Bonjour André,

Comme toujours, lu avec beaucoup de plaisir et d'émotion tes chroniques de ce début août.

Dire et redire que la boucle, la vie de Serge, sa vie en miroir, se referme sur elle-même sans le moindre accroc, remord, regret, comme la circonférence d'un cercle parfait qui s'inscrit dans le temps, voilà un sujet que nul ne peut contester. Il est bon de le rappeler et de l'écrire.

Gourmand et gourmet. Mon bonheur quand j'amenais des plats cuisinés que nous partagions c'était le voir ramasser jusqu'à la dernière goutte de sauce dans l'assiette creuse qu'il affectionnait; tellement propre qu'au dessert il ne voulait pas en changer et la retournait tout simplement pour recevoir le morceau de tarte. Il était doué pour les sens et celui-ci, le goût, il y excellait quand un bon plat se présentait. Ni interdit, ni régime, ni excès, comme pour tout le reste, toujours en équilibre parfait pour ne rien laisser perdre du temps à vivre.

Serge 1

                                                                  Photo Michel Zanghi.

La lettre d'Adrienne Cazeilles de septembre 92 est d'une douceur sans pareille, pleine à ras bord de sincérité et d'affection.

Je n'avais jamais lu la lettre de Giono à Léon Blum mais je savais qu'il avait demandé au gouvernement français de verser une pension à Martel. Je crois qu'il a fait de même pour Lucien Jacques. Sa puissance de conviction, sa passion à défendre la vie dans tous ses états et à marquer de son sceau ce qui demeure permanent à l'art français, tout cela servi dans une prose explosive de métaphores lumineuses, font que, après lecture, je demeure sans mot comme si je devenais tout à coup un illettré.

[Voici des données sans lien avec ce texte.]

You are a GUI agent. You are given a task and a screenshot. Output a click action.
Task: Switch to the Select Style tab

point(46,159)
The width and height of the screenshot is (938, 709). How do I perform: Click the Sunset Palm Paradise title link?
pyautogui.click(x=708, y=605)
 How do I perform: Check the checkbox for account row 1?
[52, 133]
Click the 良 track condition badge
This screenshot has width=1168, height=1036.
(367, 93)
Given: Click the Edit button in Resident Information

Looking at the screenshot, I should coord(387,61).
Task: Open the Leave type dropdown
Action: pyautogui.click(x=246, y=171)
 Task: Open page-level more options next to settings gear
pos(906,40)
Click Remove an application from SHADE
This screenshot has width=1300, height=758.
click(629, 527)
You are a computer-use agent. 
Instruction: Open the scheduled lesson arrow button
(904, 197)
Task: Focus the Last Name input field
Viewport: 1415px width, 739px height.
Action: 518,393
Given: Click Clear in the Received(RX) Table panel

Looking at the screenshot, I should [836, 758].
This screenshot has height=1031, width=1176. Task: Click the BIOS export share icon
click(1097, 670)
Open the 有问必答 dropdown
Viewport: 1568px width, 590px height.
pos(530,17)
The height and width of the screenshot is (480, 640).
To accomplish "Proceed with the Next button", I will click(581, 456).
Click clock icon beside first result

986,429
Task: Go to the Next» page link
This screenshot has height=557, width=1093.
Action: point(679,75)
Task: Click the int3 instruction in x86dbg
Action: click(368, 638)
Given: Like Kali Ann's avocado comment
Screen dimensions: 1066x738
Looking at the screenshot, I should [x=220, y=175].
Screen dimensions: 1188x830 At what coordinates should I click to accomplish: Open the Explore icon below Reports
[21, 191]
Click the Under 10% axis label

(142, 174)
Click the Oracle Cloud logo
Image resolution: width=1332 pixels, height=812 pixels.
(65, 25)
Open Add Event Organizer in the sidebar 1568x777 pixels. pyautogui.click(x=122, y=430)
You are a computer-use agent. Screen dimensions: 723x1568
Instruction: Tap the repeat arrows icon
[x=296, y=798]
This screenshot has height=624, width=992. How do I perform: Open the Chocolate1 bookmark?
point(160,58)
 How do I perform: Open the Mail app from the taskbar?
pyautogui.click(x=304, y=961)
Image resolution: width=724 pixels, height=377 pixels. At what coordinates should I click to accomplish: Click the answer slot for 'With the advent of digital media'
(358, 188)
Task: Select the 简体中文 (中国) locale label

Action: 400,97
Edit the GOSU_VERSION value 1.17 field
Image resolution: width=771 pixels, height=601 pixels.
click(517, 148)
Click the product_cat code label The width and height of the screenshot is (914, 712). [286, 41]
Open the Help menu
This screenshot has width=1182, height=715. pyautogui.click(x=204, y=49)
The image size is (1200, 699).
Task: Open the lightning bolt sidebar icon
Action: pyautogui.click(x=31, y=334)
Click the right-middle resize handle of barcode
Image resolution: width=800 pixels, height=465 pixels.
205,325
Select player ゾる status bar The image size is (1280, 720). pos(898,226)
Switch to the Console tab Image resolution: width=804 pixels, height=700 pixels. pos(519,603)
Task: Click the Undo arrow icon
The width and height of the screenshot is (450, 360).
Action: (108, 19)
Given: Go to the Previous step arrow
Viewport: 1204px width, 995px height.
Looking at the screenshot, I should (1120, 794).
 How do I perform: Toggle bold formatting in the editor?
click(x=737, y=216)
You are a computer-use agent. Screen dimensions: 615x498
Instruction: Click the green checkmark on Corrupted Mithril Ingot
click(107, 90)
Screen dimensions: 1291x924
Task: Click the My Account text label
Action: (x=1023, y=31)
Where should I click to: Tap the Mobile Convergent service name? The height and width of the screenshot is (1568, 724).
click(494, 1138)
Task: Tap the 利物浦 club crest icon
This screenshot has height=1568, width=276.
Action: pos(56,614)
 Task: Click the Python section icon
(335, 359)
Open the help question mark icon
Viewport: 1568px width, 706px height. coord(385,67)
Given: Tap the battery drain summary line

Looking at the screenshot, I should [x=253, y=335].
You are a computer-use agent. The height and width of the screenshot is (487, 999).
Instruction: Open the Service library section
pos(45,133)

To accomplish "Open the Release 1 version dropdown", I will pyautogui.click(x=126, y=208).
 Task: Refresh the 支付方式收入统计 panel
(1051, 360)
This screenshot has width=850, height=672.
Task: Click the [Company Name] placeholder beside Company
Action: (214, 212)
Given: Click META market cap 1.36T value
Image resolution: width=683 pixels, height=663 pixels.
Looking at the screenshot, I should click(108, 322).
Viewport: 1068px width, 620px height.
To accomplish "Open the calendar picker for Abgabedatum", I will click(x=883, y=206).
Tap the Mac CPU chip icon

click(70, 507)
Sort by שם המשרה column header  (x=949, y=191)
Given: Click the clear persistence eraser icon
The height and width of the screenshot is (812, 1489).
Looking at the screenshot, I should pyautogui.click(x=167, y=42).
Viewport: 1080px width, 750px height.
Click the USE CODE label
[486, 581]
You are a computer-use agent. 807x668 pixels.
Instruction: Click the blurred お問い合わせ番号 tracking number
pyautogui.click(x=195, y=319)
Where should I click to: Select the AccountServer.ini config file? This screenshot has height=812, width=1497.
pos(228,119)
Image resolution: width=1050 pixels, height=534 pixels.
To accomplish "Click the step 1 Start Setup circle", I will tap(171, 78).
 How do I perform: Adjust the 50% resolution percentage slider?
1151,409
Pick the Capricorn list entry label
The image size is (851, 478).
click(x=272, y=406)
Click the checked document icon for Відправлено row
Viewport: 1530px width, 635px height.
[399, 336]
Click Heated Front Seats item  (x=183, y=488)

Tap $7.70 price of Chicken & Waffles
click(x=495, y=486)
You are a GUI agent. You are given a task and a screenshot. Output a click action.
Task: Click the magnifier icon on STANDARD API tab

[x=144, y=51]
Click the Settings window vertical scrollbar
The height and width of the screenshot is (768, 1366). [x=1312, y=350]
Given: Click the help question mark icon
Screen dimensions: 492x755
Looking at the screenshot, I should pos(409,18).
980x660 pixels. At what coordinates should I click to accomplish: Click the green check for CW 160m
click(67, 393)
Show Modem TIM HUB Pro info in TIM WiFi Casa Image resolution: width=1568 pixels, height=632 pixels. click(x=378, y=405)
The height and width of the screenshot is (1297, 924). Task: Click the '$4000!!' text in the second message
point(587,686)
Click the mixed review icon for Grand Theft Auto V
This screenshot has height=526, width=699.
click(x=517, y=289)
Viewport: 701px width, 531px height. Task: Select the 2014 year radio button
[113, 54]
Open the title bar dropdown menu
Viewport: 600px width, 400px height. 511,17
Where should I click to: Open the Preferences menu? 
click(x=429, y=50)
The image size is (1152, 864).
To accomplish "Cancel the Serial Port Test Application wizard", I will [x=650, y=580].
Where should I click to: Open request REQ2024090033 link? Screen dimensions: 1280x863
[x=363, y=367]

Voyage dans le temps, quel beau titre et qui colle comme un gant à ton projet d'album. Oui, le rêve comme point de départ. Mais, tu le sais, Serge n'est pas un rêveur au sens strictement poétique du terme. Devant son chevalet, il est droit et lucide comme un artisan qui doit mener à bien son travail jusqu'au bout, les pieds ancrés dans la terre. Le rêve est diffus, il apporte seulement ce mystère qui déborde de chaque toile. Chaque toile raconte une histoire. La frontière entre le rêve et la réalité est comme l'équilibre des plateaux d'une balance.